False wit is a fatiguing search after cunning traits, an affectation of saying in enigmas what others have already said naturally, to hang together ideas which are incompatible, to divide that which ought to be united, of seizing false relations.
      - Voltaire (Francois Marie Arouet Voltaire)

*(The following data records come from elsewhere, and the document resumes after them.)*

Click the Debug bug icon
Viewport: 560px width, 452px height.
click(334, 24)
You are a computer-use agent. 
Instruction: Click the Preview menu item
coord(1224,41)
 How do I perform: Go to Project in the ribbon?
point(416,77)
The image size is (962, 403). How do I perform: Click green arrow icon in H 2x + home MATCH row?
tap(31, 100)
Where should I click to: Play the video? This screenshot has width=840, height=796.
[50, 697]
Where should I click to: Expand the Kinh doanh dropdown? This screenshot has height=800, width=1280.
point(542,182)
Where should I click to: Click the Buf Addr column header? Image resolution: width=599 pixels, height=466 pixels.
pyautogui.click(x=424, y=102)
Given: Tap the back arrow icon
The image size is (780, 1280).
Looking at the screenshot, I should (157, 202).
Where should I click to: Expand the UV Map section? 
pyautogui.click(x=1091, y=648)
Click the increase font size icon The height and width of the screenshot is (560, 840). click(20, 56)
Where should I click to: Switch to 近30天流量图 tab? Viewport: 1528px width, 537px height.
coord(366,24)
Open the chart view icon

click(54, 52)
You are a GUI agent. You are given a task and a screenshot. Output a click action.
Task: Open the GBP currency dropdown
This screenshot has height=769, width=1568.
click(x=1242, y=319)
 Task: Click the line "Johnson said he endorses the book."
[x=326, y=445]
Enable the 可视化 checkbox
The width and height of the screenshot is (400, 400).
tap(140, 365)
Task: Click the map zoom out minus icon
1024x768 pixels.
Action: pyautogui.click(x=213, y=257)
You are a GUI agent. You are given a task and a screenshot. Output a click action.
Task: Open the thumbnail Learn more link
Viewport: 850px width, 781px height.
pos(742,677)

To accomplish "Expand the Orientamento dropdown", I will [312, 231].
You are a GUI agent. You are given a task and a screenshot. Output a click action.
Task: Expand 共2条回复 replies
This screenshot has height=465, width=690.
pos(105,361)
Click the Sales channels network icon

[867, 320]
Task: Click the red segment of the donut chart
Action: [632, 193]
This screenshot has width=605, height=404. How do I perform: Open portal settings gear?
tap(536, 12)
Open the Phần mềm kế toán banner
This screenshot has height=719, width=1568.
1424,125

He had too thoughtful a wit: like a penknife in too narrow a sheath, too sharp for his body.
      - Izaak Walton, Life of George Herbert,
        report as Herbert's saying about himself

From Lucifer to Jerry Sneak there is not an aspect of evil, imperfection, and littleness which can elude the lights of humor or the lightning of wit.
      - Edwin Percy Whipple

It marries ideas lying wide apart by a sudden jerk of the understanding.
      - Edwin Percy Whipple

Nature and society are so replete with startling contrasts that wit often consists in the mere statement and comparison of facts, as when Hume says that the ancient Muscovites wedded their wives with a whip instead of a ring.
      - Edwin Percy Whipple

The essence of the ludicrous consists in surprise,--in unexpected terms of feeling and explosions of thought,--often bringing dissimilar things together with a shock; as when some wit called Boyle, the celebrated philosopher, the father of chemistry and brother of the Earl of Cork.
      - Edwin Percy Whipple

Wit implies hatred or contempt of folly and crime, produces its effects by brisk shocks of surprise, uses the whip of scorpions and the branding-iron, stabs, stings, pinches, tortures, goads, teases, corrodes, undermines.
      - Edwin Percy Whipple

Wit is an unexpected explosion of thought.
      - Edwin Percy Whipple

Wit, bright, rapid, and blasting as the lightning, flashes, strikes, and vanishes, in an instant; humor, warm and all-embracing as the sunshine, bathes its object in a genial and abiding light.
      - Edwin Percy Whipple

Nae wut without a portion o' impertinence.
      - John Wilson (2) (used pseudonym Christopher North),
        in Noctes Ambrosianae

Though I am young, I scorn to flit
  On the wings of borrowed wit.
      - George Wither (Whyther or Withers),
        The Shepherd's Hunting

As wit is too hard for power in council, so power is too hard for wit in action.
      - William Wycherley

Wit has as few true judges as painting.
      - William Wycherley

Wit is more necessary than beauty; and I think no young woman ugly that has it, and no handsome woman agreeable without it.
      - William Wycherley

If satire charms, strike faults, but spare the man.